Octocat This notebook is part of a GitHub repository: https://github.com/pessini/european-voters
MIT Licensed
Author: Leandro Pessini

Examining factors that influence EU acceptance among European voters

Would you vote for your country to leave or remain in the European Union?

Photo: The Irish Times — BREXIT: THE FACTS

1- Introduction

European Social Survey (ESS) This analysis will investigate a dataset provided by European Social Survey (ESS) which is a cross-national survey of attitudes and behaviour from European citizens. The topics covered by ESS are very heterogeneous and include media and social trust, politics, immigration, citizen involvement, health and care, economic, work and well-being.

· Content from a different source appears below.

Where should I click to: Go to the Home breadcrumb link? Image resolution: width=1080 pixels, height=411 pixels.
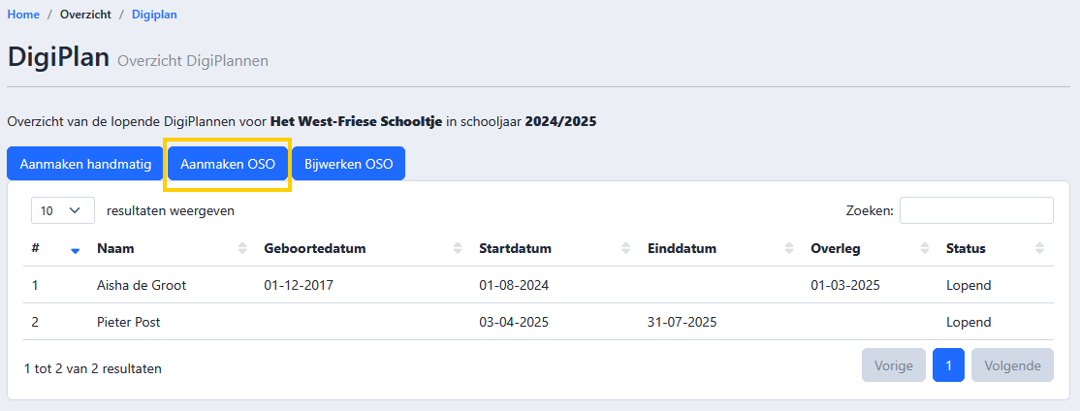(x=23, y=15)
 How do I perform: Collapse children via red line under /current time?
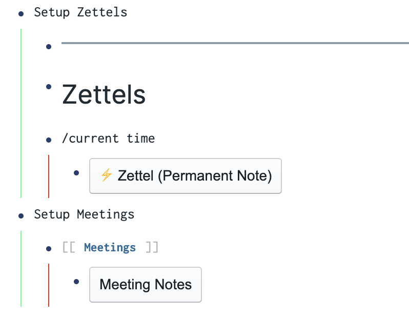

The focus will be on which aspects can influence a person to vote for their country to leave or remain a member of the European Union. The variables selected are mostly socio-demographic such as education, employment status and Union membership status.

Data Dictionary

  • CNTRY Country
  • EDUYRS Years of full-time education completed
  • EISCED Highest level of education, ES - ISCED
  • UEMP3M Ever unemployed and seeking work for a period more than three months
  • MBTRU Member of trade union or similar organisation
  • VTEURMMB Would vote for your country to remain member of European Union or leave
  • GNDR Gender
  • YRBRN Year of birth
  • AGEA Age of respondent. Calculation based on year of birth and year of interview

Survey Questions

EDUYR About how many years of education have you completed, whether full-time or part-time? Please report these in full-time equivalents and include compulsory years of schooling.
EISCED Generated variable: Highest level of education, ES - ISCED 9 (What is the highest level of education you have successfully completed?)
UEMP3M Have you ever been unemployed and seeking work for a period of more than three months?
MBTRU Are you or have you ever been a member of a trade union or similar organisation? IF YES, is that currently or previously?
VTEURMMB Imagine there were a referendum in [country] tomorrow about membership of the European Union. Would you vote for [country] to remain a member of the European Union or to leave the European Union?
YRBRN And in what year were you born?

International Standard Classification of Education (ISCED)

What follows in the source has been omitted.